Janus Challenge #1: RECON

This challenge was initially framed in terms of a collective effort to comprehensively digitize print publications through an aggressive and coordinated redeployment of local materials budgets. Large-scale digitizing initiatives by Google, the Open Content Alliance, the European Union, and other groups have since arisen or further developed. Some previously neglected formats have also moved into the digital mainstream, for instance through newspaper scanning projects or via image empires like ARTstor. These high-volume digitizing efforts coexist with a continuing cornucopia of more focused projects by both individuals and institutions. For-profit firms are busy as well, variously digitizing their legacy collections (typically on microfilm), and creating or capturing new content.

The diversity and scale of this digital surge suggest that we now need a more nuanced response to the “RECON” challenge. This might include the following:
∑ Develop best practices to describe digitizing projects to the broader community. Relevant issues include discerning an appropriate degree of detail in order to balance effective communication with manageable reporting requirements. In the technical realm, one might want to understand the fidelity of the digital surrogate to the original source, capture characteristics, metadata standards, delivery options and attributes, and provisions for long-term hosting and migration. A record of such value-added features as the provision of marked-up text might also prove useful. A means to collect and collate standardized information would help us to identify potentially duplicative efforts, track superficially redundant products that are in fact quite different, and highlight gaps to address.
∑ Develop best practices concerning metadata for digital projects. One element centers on standards-compliant and harvestable metadata. Determining appropriate degrees of granularity is necessary as well: when do we need separate records for each title or piece, and when are collective records sufficient?

Collected data:
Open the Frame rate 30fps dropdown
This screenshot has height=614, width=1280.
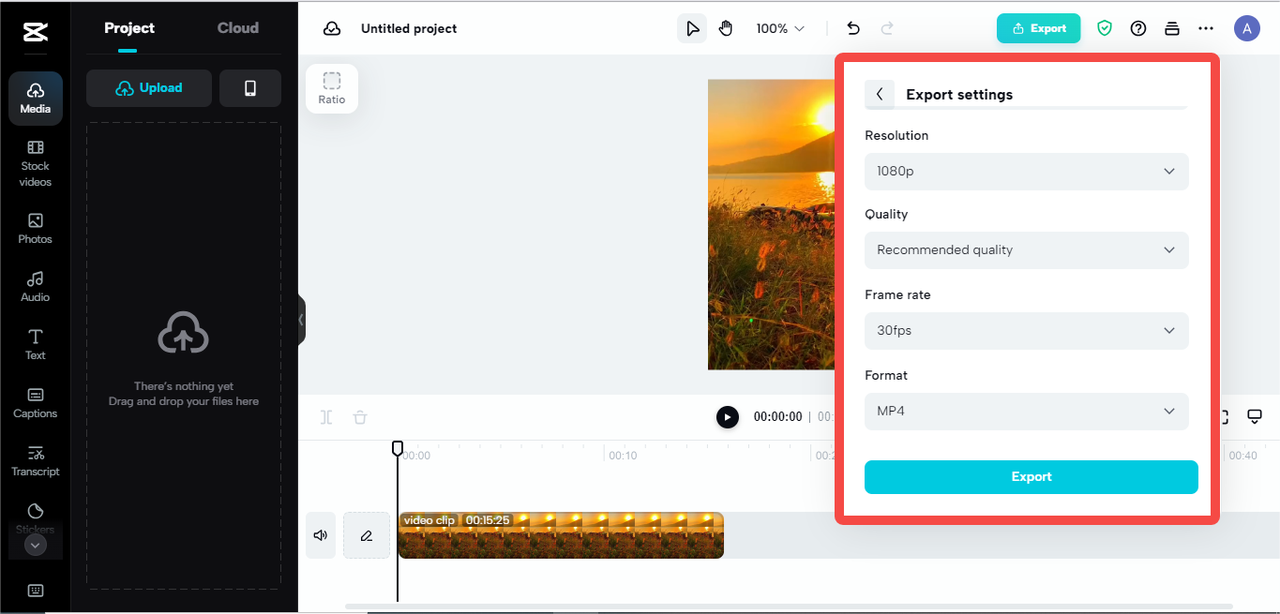pos(1026,330)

Requirements:
[1] In the Janus Challenge text, on what medium are the legacy collections of for-profit firms typically held?
[2] Decide whether each statement agrees with the Janus Challenge text. Answer yes or no for each and quote the deciding words.
(a) The challenge was first framed around redeploying local materials budgets.
(b) ARTstor is named as a newspaper scanning project.
(c) The text states that collective records are always sufficient for digital projects.
[3] Continue the Janus Challenge text, starting after its closing question about separate and collective records.

Exercise answers:
[1] Microfilm.

[2]
(a) Yes: "through an aggressive and coordinated redeployment of local materials budgets"
(b) No: "or via image empires like ARTstor"
(c) No: "when do we need separate records for each title or piece, and when are collective records sufficient?"

[3]
∑ Develop best practices to ensure that new digital products are optimally usable. When are simple image files of texts sufficient, and when do we need searchable text? Should numeric data be conveyed as manipulable files that can be loaded into standard statistical programs? Does a database of verse require marked-up poems? What of GIS information and coordinates; how do we approach audio files, or film and video?
∑ Implement a digital projects register or clearinghouse. A means to assemble standard records for completed as well as prospective digital efforts would be very useful. A digital register might also pull together a more idiosyncratic array of publicity blurbs, product reviews, and commentaries such as those in the “Internet Scout Report.” This kind of compilation would help us to understand overlap among distinct projects. It would also highlight different understandings of the purposes of specific efforts: Google’s large-scale programs, for example, can be envisioned as creating a massive textual database, as creating a series of topically coherent digital collections, and as providing electronic surrogates for a myriad of individual books.
∑ Improve our means to search across multiple digital databases. This capability should allow users to discover materials or features that may only be accessible on a limited basis.
∑ Devise specific projects to address gaps in the digital landscape.

Those rallying around these or other RECON themes might engage at different levels of intensity. A discussion forum may be sufficient for some individuals and some topics. An information clearinghouse requires a higher level of organization and commitment. Organizing to serve as a representative body, or a voice at the table during debates and in decision-making groups is still more complex. Finally, pilot or demonstration projects require champions, resources, and a robust foundation.

Next steps may most fruitfully center on e-mail exchanges and listserv postings, plus conference and meeting presentations, in order to pull together individuals and institutions interested in pursuing some or all of these themes. A working session might then be convened with the goal of delineating a practical action plan.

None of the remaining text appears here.